Quivvers Travel Pack

“It’s Fanny Pack REMIXXXXXX, bitches!” It’s stunning what actually gets funded on Kickstarter.

#19: Upright Sleeper

Upright Sleeper

If the Upright Sleeper Adult pillow above isn’t quite enough support for you; if your head weighs as much as a Fiat and only a rudimentary scaffolding device can hold it up properly … the Upright Sleeper is for you.

#20: Laptop Compubody Sock

Laptop Compubody Sock (concept)
© Becky Stern

Last and certainly least … the Laptop Compubody Sock (via Engadget). It’s thankfully just a concept for now, but give it time. You laugh, but there was a time when we all thought Twitter was pretty stupid too.

Founding Editor
  1. That’s what happens when people have too much free time, crazy things appear. Some of them almost look like some funny gadgets to own…maybe some parents of teenagers would actually buy the black light tester thingy…the last one is pretty scary though…

  2. Hi Mike,
    Thank you for making this list. I was surprised to see my travel gadget made it to your list and you provided a link to my site (www.hotelinspector.biz). I sold a couple today online and wanted to thank you for driving traffic to my site. You are absolutely correct, hotel rooms are gross but there are some items as guests that we expect to be clean like our pillow cases, bed sheets, toilets, etc. With a UV light such has the Hotel Inspector, you have proof to share with the hotel manager and can share your review on Trip Advisor for all to read and see how clean or how careless a hotel chain is. If you are paying a premium for your room, you expect it to be clean. Some people want to know and some peopled don’t For those that don’t want to know, I usually say, “then go ahead a sleep on that pillow with someone’s saliva or something else on it.” I enjoyed reading your list!
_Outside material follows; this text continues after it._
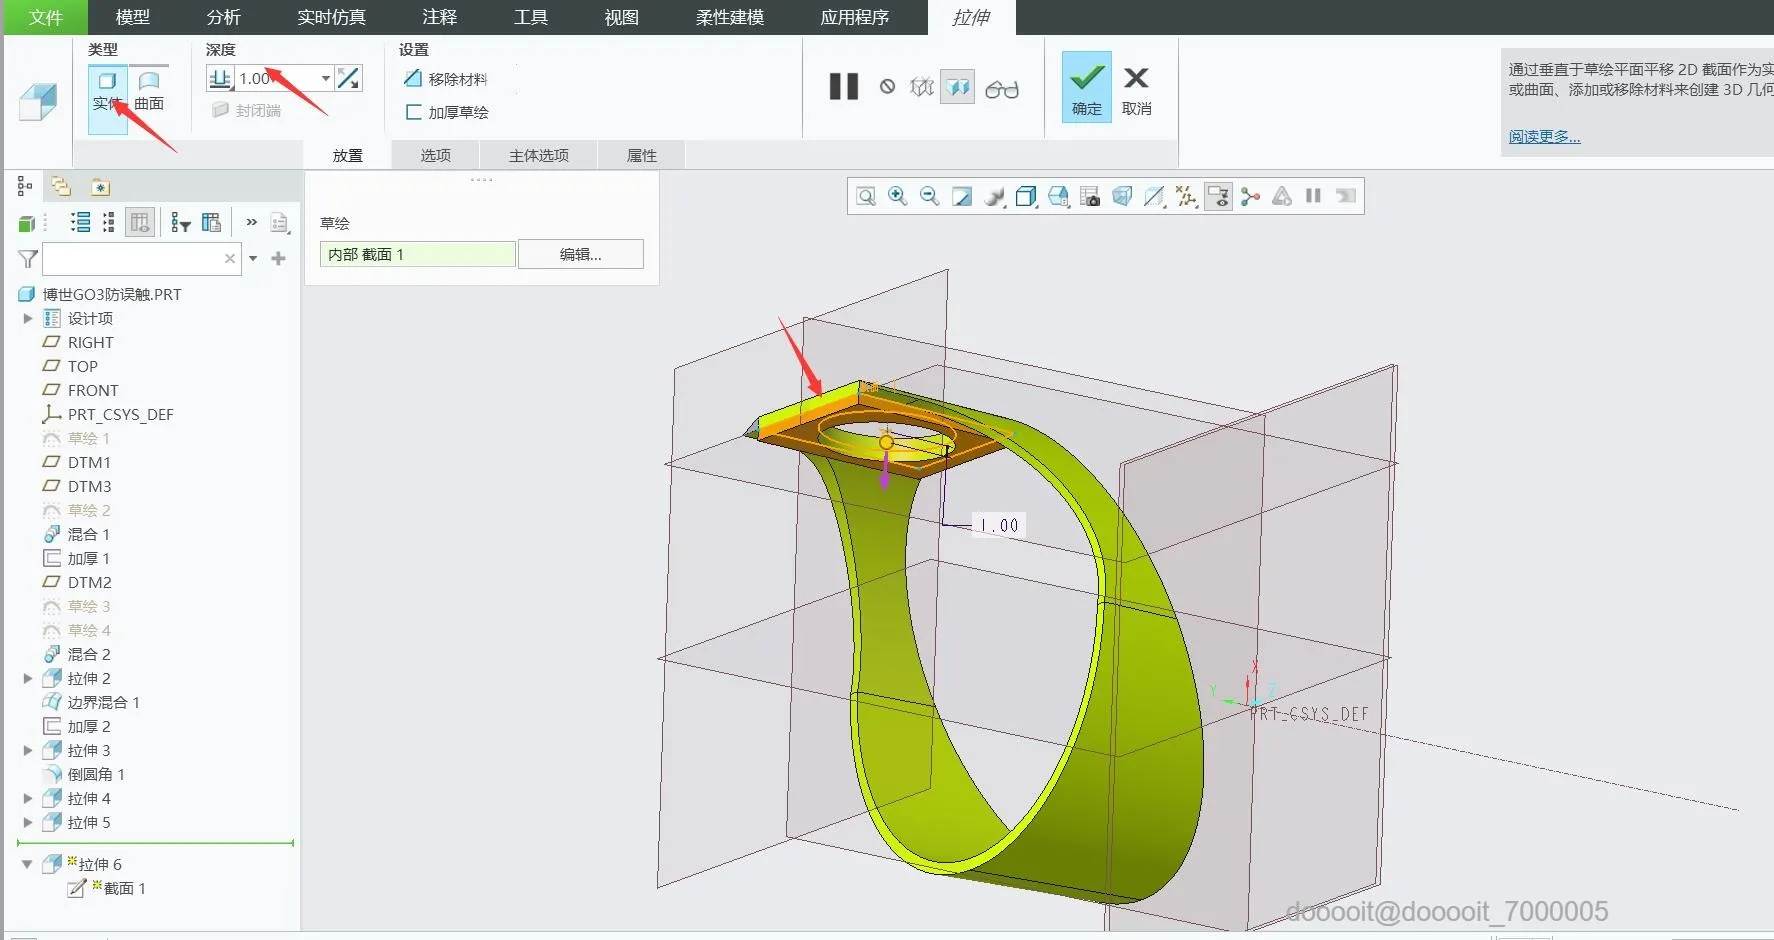
Task: Click zoom in on the graphics toolbar
Action: [898, 197]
    1. @Gilda: Awesome – thanks for checking in!

      I’m thrilled you liked the list and even more thrilled that your product’s doing so well. It’s proof that I have no idea what I’m talking about with posts like this =)

  3. The Go Girl is similar to a device I take for hiking/backpacking trips. They are priceless when you’re on a crowded trail with nowhere to find privacy to do your business and you don’t want to drop your trousers. On Kilimanjaro, at one point, we were on a narrow trail with people ahead of us and people behind us, only option was for me to use mine and face into a wall of rocks.

  4. In China, India or some other countries in Asia toilets are mostlz just holes in the floor. I don’t have a big problem with that but a friend of mine would have to take off her shoes, socks and pants to be sure to not piss on them. I guess for that situation the go girl would come in pretty handy ;)

  5. +1 for the FUD! Also used it on kilimanjaro, and was grateful not to have to bare my butt to 100 other hikers. Have also used it on other trips where long car rides and lack of rest stops or other facilities, in environments with few trees and bushes, would put a girl without a FUD to a tough choice. It’s super lightweight too.

    1. Hahaha – thanks, Sarah!

      I’m a huge travel gadget geek and love the completely useless products almost as much as the ones that I actually use =)

  6. Christmas shopping this year…is not going to be helped by this post. :) But, that ostrich pillow looks way more comfortable than any of the airlines’ pillows.